## To be done
(a) In the article on Lions running back Theo Riddick, what injury kept him out the week after his Week 6 game against the Vikings?
(b) Pick up the article on Lions running back Theo Riddick right after its final sentence and keep writing.

## Document
..............................

Lions running back Theo Riddick generated a lot of hype before the 2014 season as many people expected the team to utilize three running backs under offensive coordinator Joe Lombardi, who previously worked for a New Orleans Saints team that regularly rotated in the backfield.

Through the first five games, all the talk seemed to be hogwash, but in Week 6 against the Vikings, Riddick had five catches for 75 yards and a touchdown, proving he could be a lightning rod as a receiving back when Reggie Bush was out with an ankle injury.

A hamstring injury held Riddick out the next week, but in Week 8 against the Falcons, he exploded again for eight catches for 74 yards and a score.

From that point on, though, Riddick had a couple impressive games, but was mostly limited when Bush was on the field. Now that Bush is gone, Riddick has a clear path to more playing time — if he earns it.

"I do think that he's going to improve," Lions coach Jim Caldwell said last week at the NFL annual meetings. "He has all of the qualities. If you're smart, if you're tough, if you're disciplined, if you have a great work ethic, there's improvement ahead. And he has all those things, so I think he's going to improve.

"And I think he'll force us to get him the ball a little bit more in some situations."

Caldwell wouldn't commit to how much more Riddick would play, but that's nothing new for the coach. Riley Reiff started 31 games at left tackle the past two years, but the team has not yet backed him publicly as the left tackle for 2015.

Riddick's role next season will likely depend on when the Lions draft a running back and what kind of back they take. They could take a three-down type player like Joique Bell, who will be 29 next season, or a shifty speed back like Riddick, which could cut into his playing time.

"I can't tell you that he's going to carry the ball 50 more times, or I can't tell you he's going to get the ball thrown to him 30 more times until we get a chance to kind of work through this gauntlet," Caldwell said. "When we get to the end of the gauntlet, then I may be able to give you a little bit more of a view, but I'm never going to tell you we expect this guy to do this or that. We can tell you is the role that he plays. How much he's going to get it kind of depends on how well we move the ball, how many opportunities we get, what kind of game it is, are we playing great defense. A lot of those things kind of tie in."

..............................

## Given material
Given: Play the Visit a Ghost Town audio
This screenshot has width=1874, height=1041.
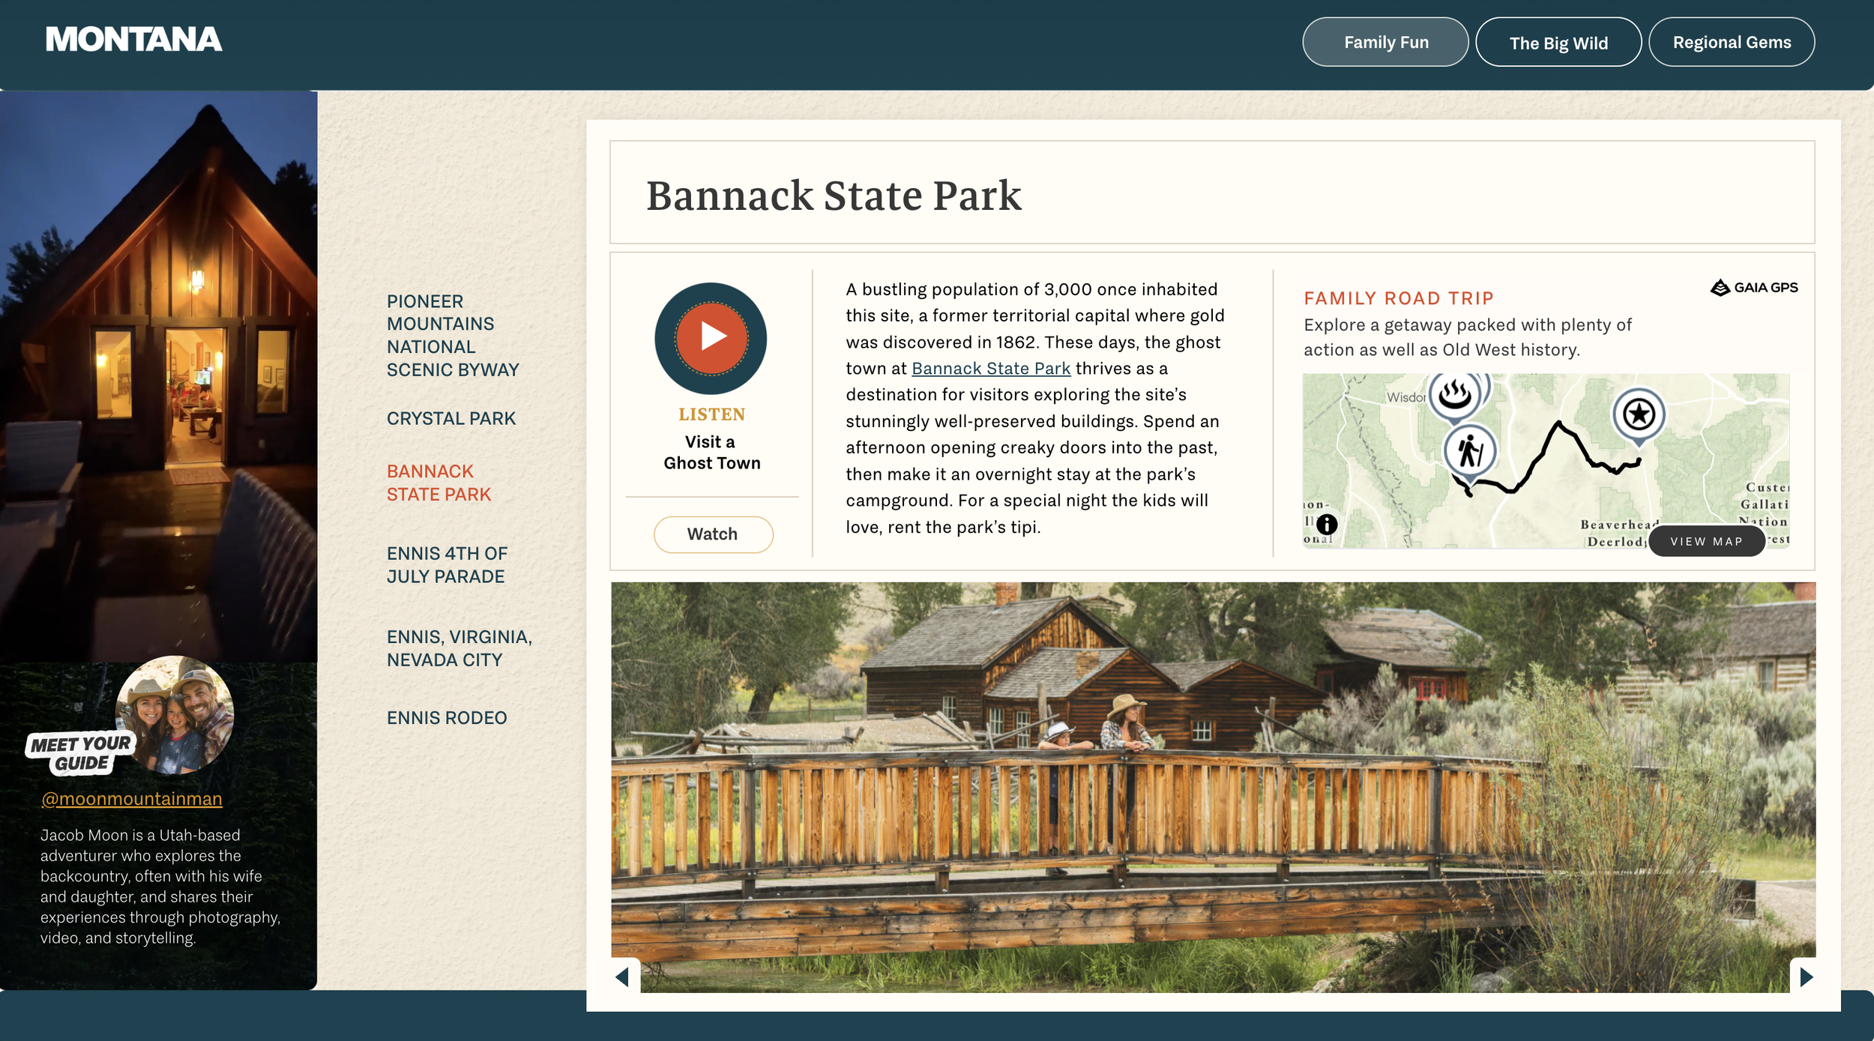Looking at the screenshot, I should pyautogui.click(x=711, y=338).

..............................

## Exercise responses
(a) A hamstring injury.

(b)
Riddick finished last season with 34 catches for 316 yards, a 9.3-yard average. Bush had 40 catches for 253 yards and a 6.3-yard average. Toward the end of the year, Caldwell explained why Bush still played ahead of Riddick.

"It's a guy that's done it, that's done well," Caldwell said of Bush. "You can look at the numbers; numbers don't always tell you the whole story. The guy's still capable, still a talented individual, can still take it the distance if you give him a crack. So, that's how we feel about it."

Last week, Caldwell said those comments didn't mean that Bush received more snaps over Riddick because of experience.

"We don't play guys because of experience. We play guys because of performance," he said.

Ultimately, that logic led the Lions to lean on Bell toward the end of the year, and he finished the season with 34 catches for 322 yards, and a 9.5-yard average that was better than both Riddick's and Bush's. Bell was also by far the most successful runner with 223 carries for 860 yards, and Caldwell said coaches liked the tone he set.

"You've got to go with what's working for you," he said. "In this business, you play potential and you're hoping, you'll be looking for a job in a short period of time."